#### Brief
Since only the text is wanted, print every entry below exactly and omit the images.

(Stored data entries)
/---
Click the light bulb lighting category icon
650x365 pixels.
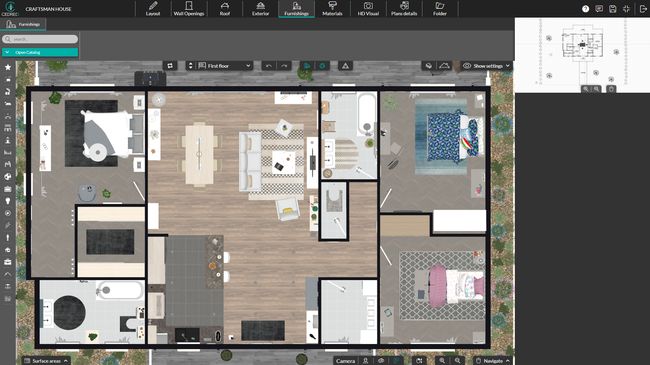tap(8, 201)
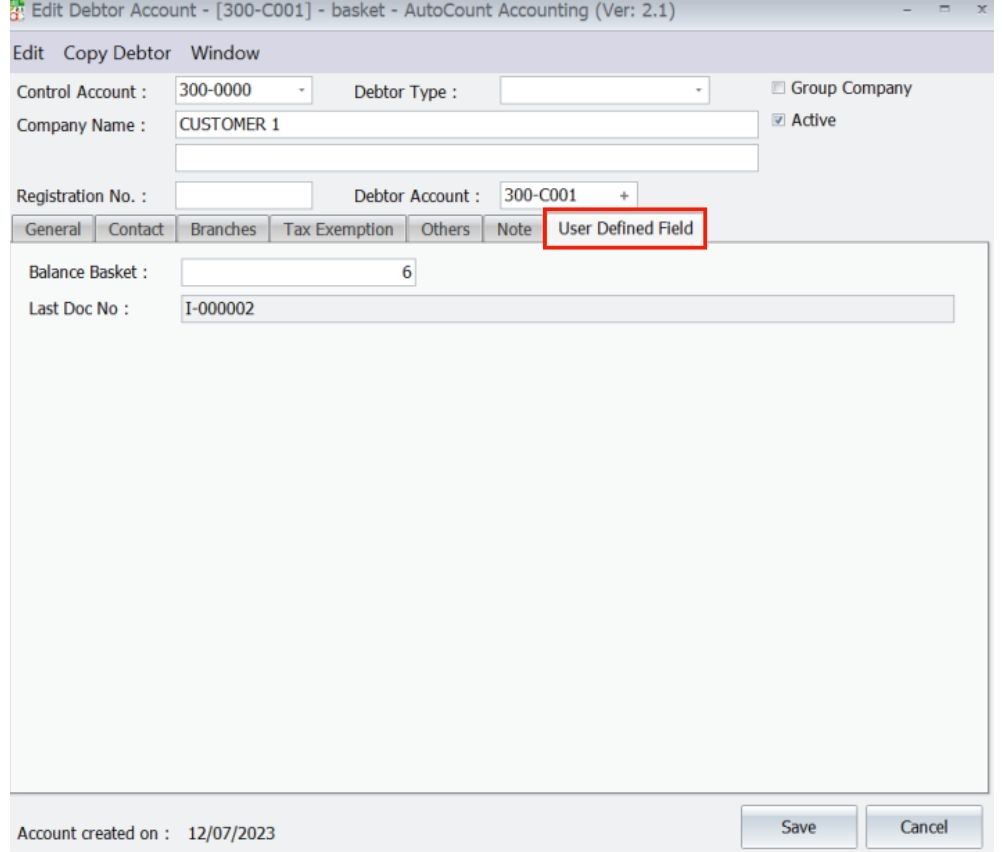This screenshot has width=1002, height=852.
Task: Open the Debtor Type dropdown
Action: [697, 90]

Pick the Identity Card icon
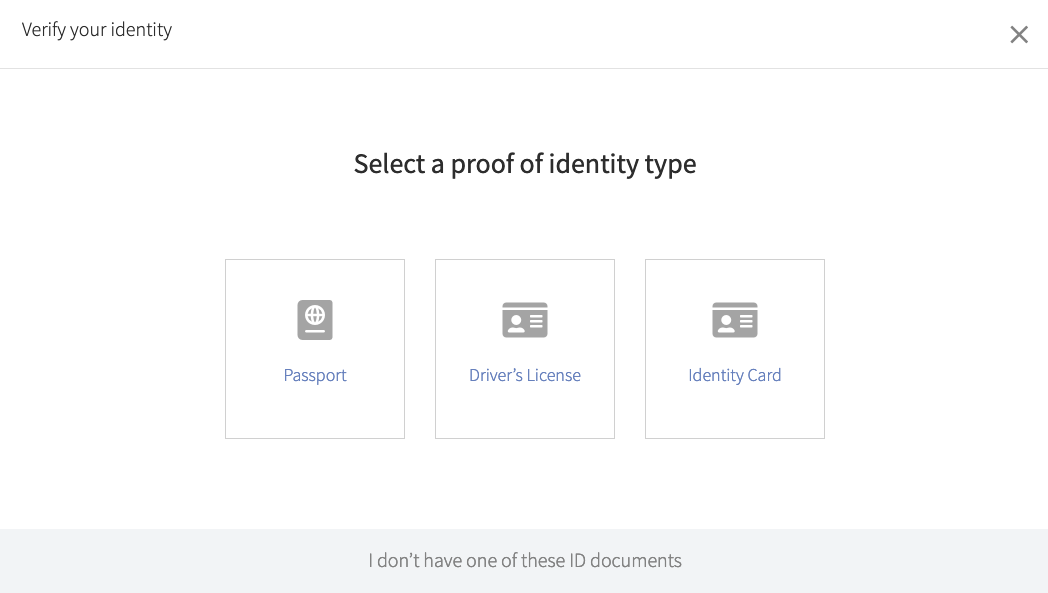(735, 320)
\---
#### Result
Click the light bulb lighting category icon
650x365 pixels.
tap(8, 201)
This screenshot has width=1002, height=852.
Task: Open the Debtor Type dropdown
Action: [697, 90]

Pick the Identity Card icon
(735, 320)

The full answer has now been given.